Semi-supervised Naive Bayes in Python


The Expectation-Maximization (EM) algorithm is a popular algorithm in statistics and machine learning to estimate the parameters of a model that depends on latent variables. (A latent variable is a variable that is not expressed in the dataset and thus that you can’t directly count. For example, in pLSA, the document topics z are latent variables.) EM is very intuitive. It works by pretending that we know what we’re looking for: the model parameters. First, we make an initial guess, which can be either random or “our best bet”. Then, in the E-step, we use our current model parameters to estimate some “measures”, the ones we would have used to compute the parameters, had they been available to us. In the M-step, we use these measures to compute the model parameters. The beauty of EM is that by iteratively repeating these two steps, the algorithm will provably converge to a local maximum for the likelihood that the model generated the data.

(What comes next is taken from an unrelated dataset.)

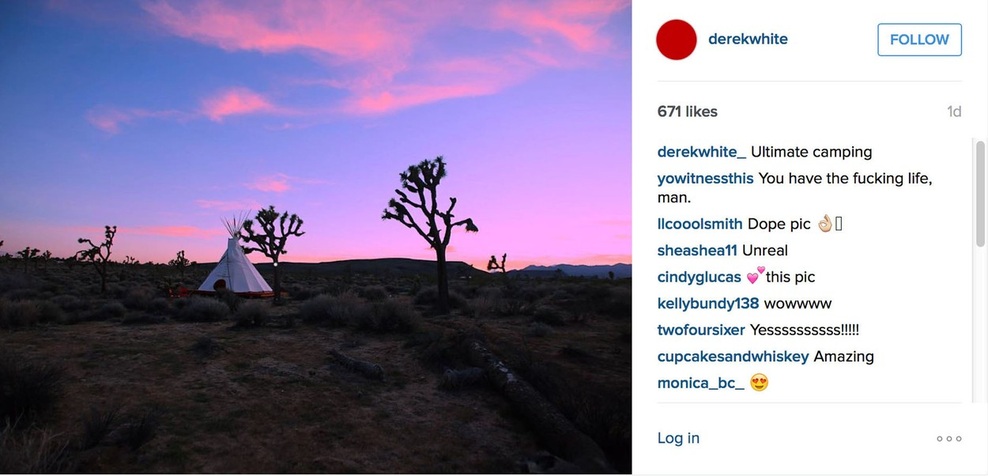The image size is (988, 476).
Task: Click the FOLLOW button
Action: 919,40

Naive Bayes trained with EM

In their paper “Semi-supervised Text Classification Using EM”, Nigam et al. describe how to use EM to train a Naive Bayes classifier in a semi-supervised fashion, that is with both labeled and unlabeled data. The algorithm is very intuitive:

  • Train a classifier with your labeled data
  • While the model likelihood increases:
    • E-step: Use your current classifier to find P(c|x) for all classes c and all unlabeled examples x. These can be thought as probabilistic/fractional labels.
    • M-step: Train your classifier with the union of your labeled and probabilistically-labeled data.

The hope is that using (abundantly available) unlabeled data, in addition to (labor-intensive) labeled data, improves the quality of the classifier.

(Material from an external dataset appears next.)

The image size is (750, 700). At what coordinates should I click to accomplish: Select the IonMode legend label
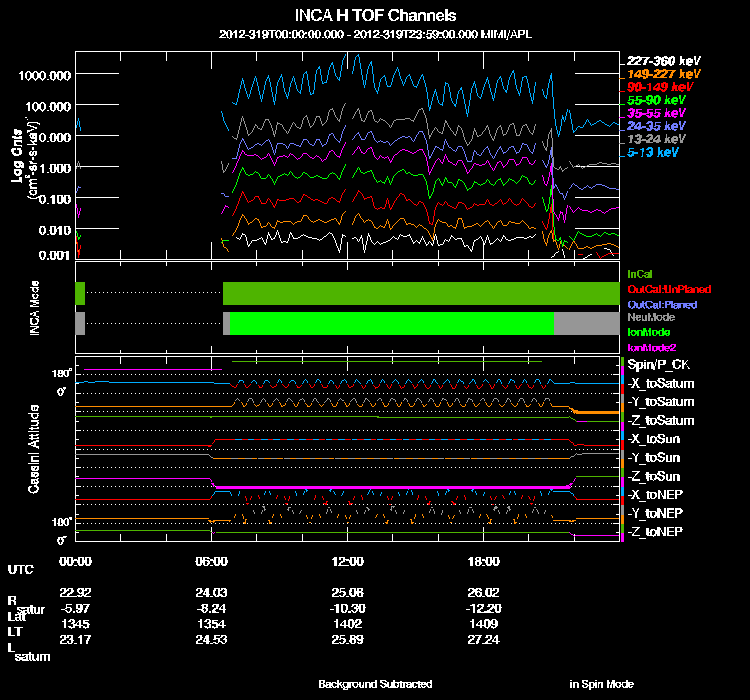(649, 331)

I made a simple implementation of it in Python + Numpy. The code is fairly optimized.

$ git clone

web interface

Implementation details

Here are implementation details that were not mentioned in the original paper and that I found necessary to get a correct implementation.

Naive Bayes is called naive because of the (obviously wrong) assumption that words are conditionally independent given the class:

P(x_i|c_j) = \prod_{t}^V P(w_t|c_j)^{x_{it}}

However, since the vocabulary size V can be pretty big and the probabilities P(w|c) can be pretty small, P(x|c) can quickly exceed the precision of the computer and become zero. The solution is to perform the computations in the log domain:

\log P(x_i|c_j) = \sum_{t}^V x_{it} \log P(w_t|c_j)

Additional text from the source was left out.